He said he is currently drug free -- a point on which the authorities strongly disagree. But, bankrupt at 43, he acknowledged the obvious: “This has been a disaster for me of epic proportions.”

Another court date

On Thursday the drama continues with Sizemore scheduled to be back in Los Angeles County Superior Court, where he faces up to 4 1/2 years in county jail for violating probation stemming from two misdemeanor criminal cases, including a 2002 battery case involving a woman named Brooke Ford, and his 2003 domestic battery conviction for beating Fleiss. He is appealing the conviction in the Fleiss case, saying his defense team has unearthed new witness statements that they contend throw Fleiss’ injuries into question.

Prosecutors said it is also likely that Sizemore will be ordered by another judge Thursday to undergo Proposition 36-mandated drug treatment. Should he fail to complete the program, Sizemore could face three years in state prison for felony possession of methamphetamine found during searches at his house last year.

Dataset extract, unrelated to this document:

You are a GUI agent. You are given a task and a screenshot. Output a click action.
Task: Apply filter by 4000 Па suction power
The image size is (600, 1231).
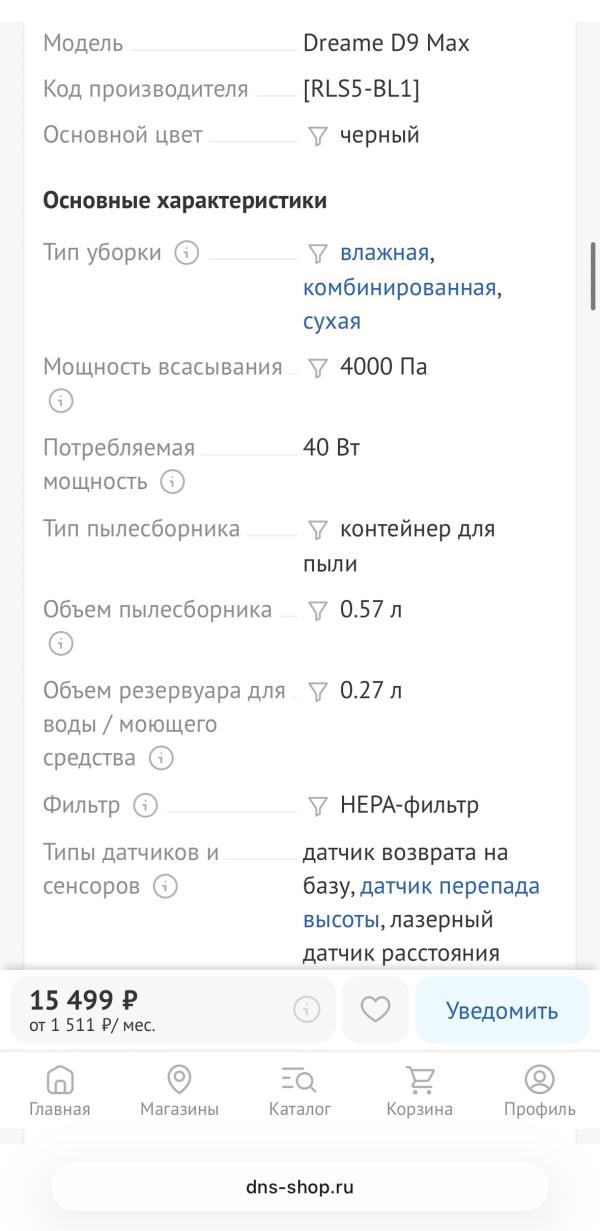click(x=318, y=368)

According to Los Angeles County Deputy Dist. Atty. Sean Carney, probation searches were conducted at Sizemore’s Benedict Canyon house Aug. 11 and Nov. 24. In the November search, he said, methamphetamine was discovered on the same nightstand where the drug was found in August. It was near a glass pipe, which is used to smoke methamphetamine, he added. Heroin was also found in a woman’s purse in Sizemore’s Porsche during the November search, Carney said.

Sizemore pleaded guilty to a felony drug charge but was placed on the legal status known as “deferred entry of judgment” while undergoing outpatient drug rehab, the prosecutor said.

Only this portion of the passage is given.